Did I mention that Amanda Frank—who threw around phrases like “bull’s balls”—looked like a shorter (but even blonder) version of Faith Hill? She could ask out a man who someone might mistake for Pierce Brosnan. I, however, had just been described by the notorious Natasha Nutley as adorable. Which meant I was way, way out of the stratosphere of Jeremy Black’s world.

  Eloise took a sip of her merlot, then a drag of her Marlboro. “She can’t take Jeremy even if she got up the guts to ask him. The Gnat knows who he is.” She turned to the left to exhale the smoke away from Amanda.

  “But Jane brilliantly didn’t mention The Boyfriend’s name,” Amanda pointed out. “When she shows up with Jeremy Black, the Gnat will fall off her chair, and so will Dana! They’ll both think you were too humble to mention that the mighty Jeremy was your man. Plus, you wouldn’t even have to clue him in to what you were doing, Jane. He’d never have to know he was your fake boyfriend.”

  “But I said my boyfriend lives on the Upper West Side,” I reminded Amanda. “And Natasha knows that Jeremy lives in Tribeca. I overheard part of his phone conversation with her last week when he was signing her to Posh. They were talking about where they’re from and where they live now, blah, blah, blah. That’s how the Forest Hills connection came up in the first place.”

  Amanda stirred her gin and tonic. Eloise gnawed her lower lip. I chewed the tip of my stirrer.

  “Well, you might meet someone in time for the wedding—you’ve got two whole months,” Amanda said, tightening the low ponytail holding back her long blond hair. “Maybe even tonight. We could go hang out at the bar and start flirting. Or I could set you up with some friends of Jeff’s.”

  Eloise and I raised eyebrows in unison. Been there, done that. And did I really want to feel even worse than I already did because of some horrific blind date? Even Eloise had gone out with friends of Jeff Jorgensen. He was cute and normal, if a little prone to an extended frat-boy lifestyle, but the random guys who surrounded him at work were not necessarily cute or normal, let alone the all-important both.

  “He’s working at Ernst & Young now,” Amanda added. “It’s the hottest accounting firm in the world. Which means a new pool of very successful possibilities. You never know.” She eyed my Cosmopolitan. “I wish I’d ordered that. After the crapola day I had, I could use something pink and strong.”

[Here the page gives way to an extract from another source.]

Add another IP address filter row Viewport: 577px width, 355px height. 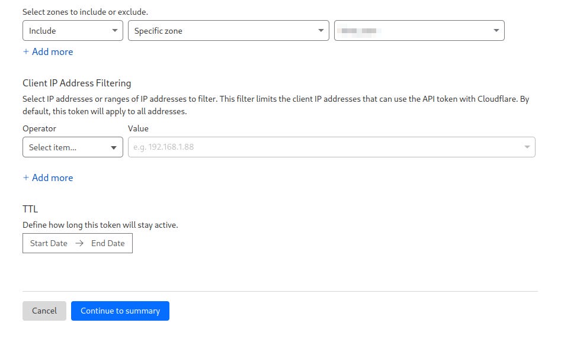click(48, 178)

  I sipped the top of the cold drink and slid it over to Amanda. She’d learned crapola from me and Eloise. We both tried to use some of her ranch lingo, but you couldn’t say things like bull’s balls unless you were the real thing. Amanda was a paralegal at Lugworth & Strummold, one of the biggest law firms in New York. She had no interest in becoming a lawyer, but she loved her job. Sometimes she talked about trying her hand at writing a John Grisham–type novel and making use of her publishing house connections.

  Eloise and I had met Amanda a day or so after I’d started at Posh, while smoking in front of our office building. (Amanda neither smoked nor worked in the building anymore. L&S had moved to the Wall Street area four years ago.) Anyway, two or three or ten times a day, the three of us would stand puffing away on the corner of Lexington Avenue and 57th Street. A few weeks of superficial chats turned into lunch invitations, which led to drinks invitations, which led to brunch invitations on the weekends, which led to the formation of the weekly Flirt Night Roundtable.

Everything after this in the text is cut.